Entre ayer y hoy se forma un estero, instante-cuenco lleno de mar, lleno de río, lleno de río, lleno de mar, lleno, tan lleno que se hace llano, llano tan llano que ya no está. Pero aquí estamos, recogiendo la neblina que es aliento: alentando, todo es tiempo.

Dije sí y sigo afirmando, porque no cabe duda que el amor lo merezco, lo doy y lo recibo, como siempre, como nunca, como se da la mañana luego de la noche oscura, aunque a veces el sol haga que lloren los ojos: no estoy triste, sólo amanezco despacio. 

La rama ©

El verano pasado creció un árbol en la cornisa del edificio. A pesar de que hundió las raíces lo más que pudo, horadando el techo en busca de algo más que cemento y yeso, sólo alcanzó a hacerse rama; una sola, bífida. Como horquilla leñosa que recoge el cabello del día se mantiene ahí, cadáver, no conserva las hojas.

Hace un par de semanas comenzó a llover; en la esquina de la sala se formó una gotera: clack, clack, se escuchaba con precisión de relojero, clack, clack, insistía en caer el agua sobre la maceta. Supervisamos el techo: no había nada que explicara la lluvia por dentro. 

Pocos días después cayó un pedazo de yeso, dejó desnudo el cemento; asomaron por el hueco las raíces, las más pequeñas, hilachos vegetales sin vida conduciendo el agua con precisión, como si lloraran la ausencia que antes les causara la muerte.
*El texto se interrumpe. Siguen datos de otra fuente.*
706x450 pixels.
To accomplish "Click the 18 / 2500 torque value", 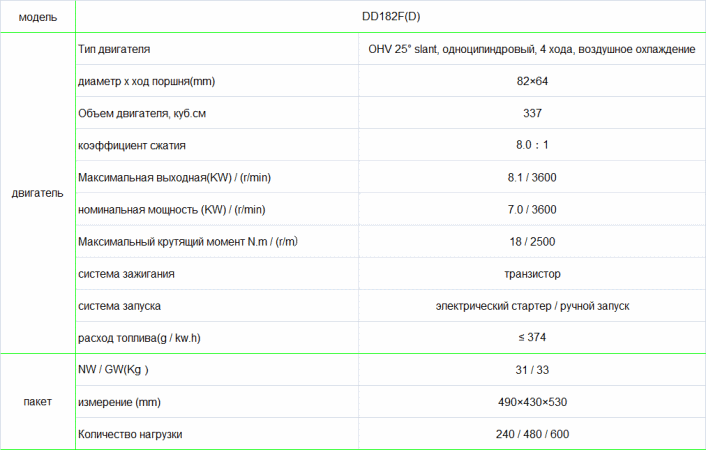I will coord(532,241).
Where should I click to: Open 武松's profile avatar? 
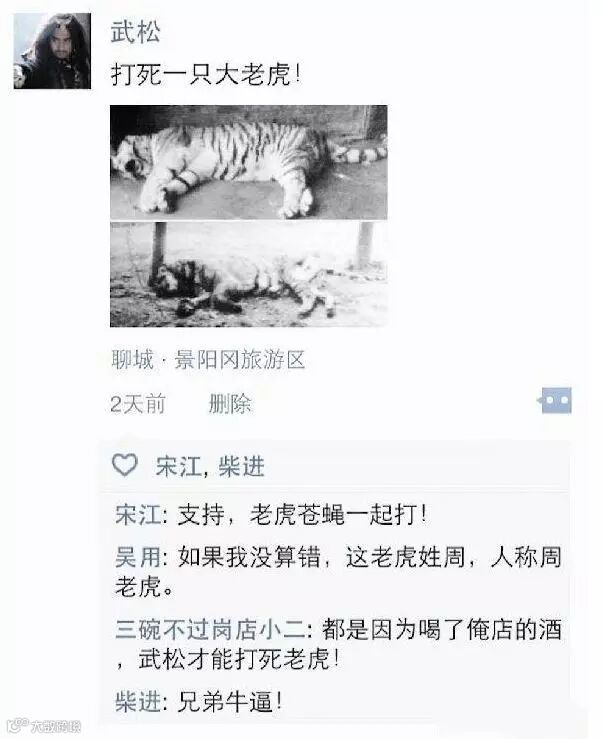click(52, 51)
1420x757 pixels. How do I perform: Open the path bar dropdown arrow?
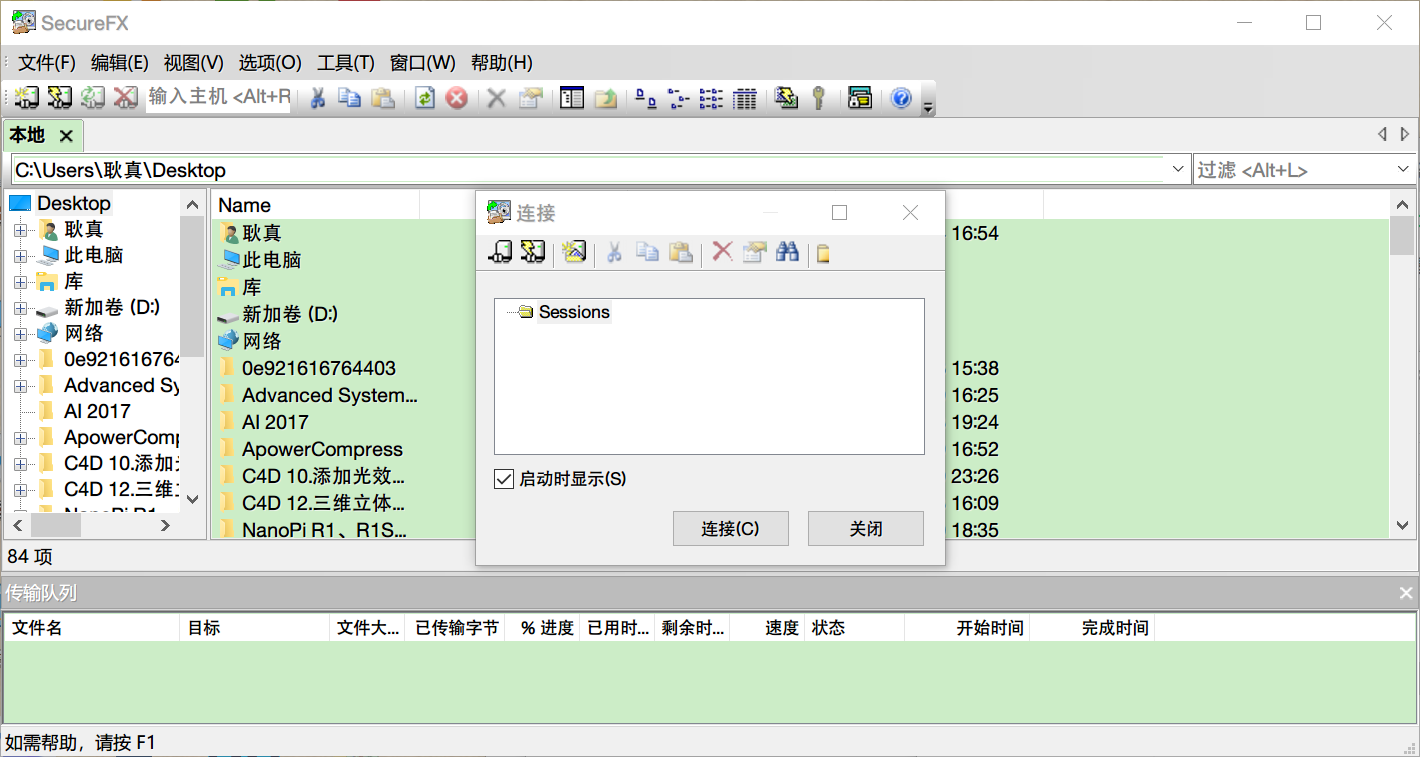[x=1176, y=169]
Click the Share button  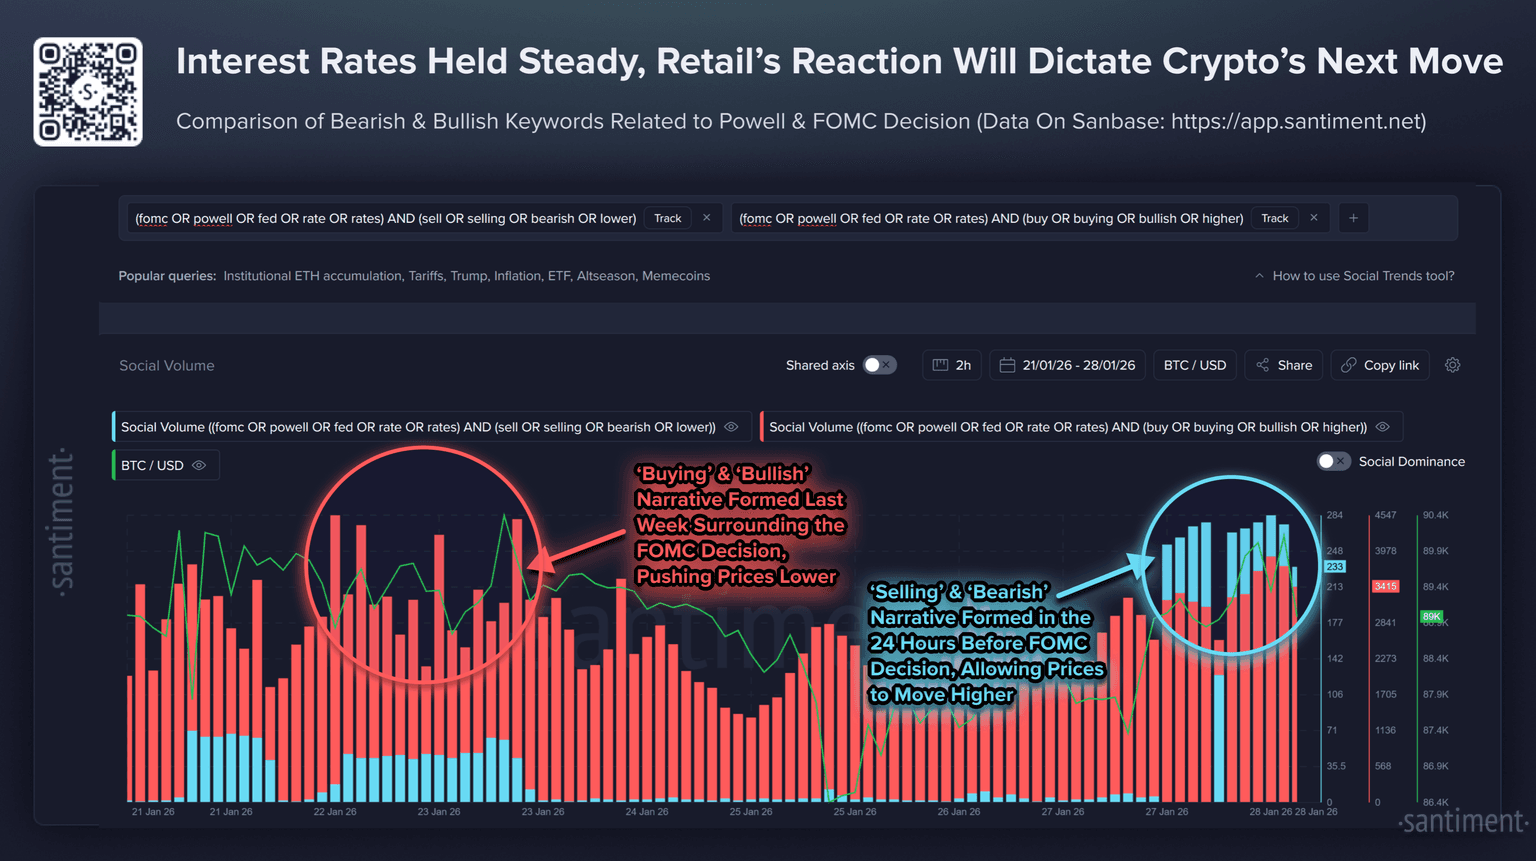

Aunque muerta, resultó ser cauce la rama. Clack, clack, se sigue escuchando en la sala; dejamos de regar la planta de la maceta: mejor que por ahora viva bajo el pedazo de cielo, regaló de aquel árbol que se hizo agüacero. 

Cuando lleguen las secas, habrá que componer el techo, pero no arrancaremos las raíces que nos hacen arcilla: polvo fuimos, no será en polvo que nos convertiremos.

El huésped ©

A Gwenn Aelle, por el exorcismo de la palabra.  

Dicen los tzeltales que bajo nuestros pies habita el alma del mundo; la esencia de todo, incluyéndonos, descansa de cabeza, invertida: Ch´ulel.

Hay que perderse en aquella geografía subterránea para localizar nuestros sitios, sobre todo aquellos que sirven de refugio al huésped más incómodo, el que llegó sin invitación de madrugada, cuando abrimos las puertas pensando que se trataba de salir a bailar en el bosque soñado.

El miedo se coló para conquistarnos, fue recortando el espíritu como papel picado. Al principio, fincó en terrenos reducidos: un hueco acá, dos muros más allá; despertábamos con un ligero sobresalto, "será que el día está nublado", pensamos.

De tarde, iba desatando el lienzo de la sombra, sentíamos con claridad los hilos sueltos por detrás del ombligo. En el sendero, sólo una frase: "no pasa nada". Pero pasa que nada pasa, ¡sería mejor que algo pasara! Las palabras no tienen brazos para agarrarnos, nos dieron flores, queríamos árbol, con ramas fuertes de donde asirnos: de ahí al abismo.

Después nos arrebató el sueño, la noche se pobló de ruidos extraños; dejamos de escribir porque la tinta se secaba antes de tiempo, era imposible plasmar la última letra que podría salvarnos: el amor se hizo amo, nosotros espacio en blanco, esclavos.

Pero en el fondo no hay sitio para dos: "el miedo o yo", dijimos viendo el mapa hidrográfico que habíamos formado. Las aguas son nuestras, llovemos encima de sus terrenos hasta anegarlos; huye, se refugia en un rincón y nosotros construimos la barca.

Navegamos hasta descubrir las orillas de los meandros, la quietud de los esteros, las olas que regresan, la luz que se filtra, ¡el inicio donde empezó el fin! Nos hacemos cascada.

En la última cueva queda el huésped, nos mira subir por las paredes del acantilado; cuando gruñe, le mostramos las garras afiladas, ¡que recuerde de quién son estos parajes!, aunque de cabeza nos hayamos olvidado. Escribimos porque nuestros sitios son sagrados.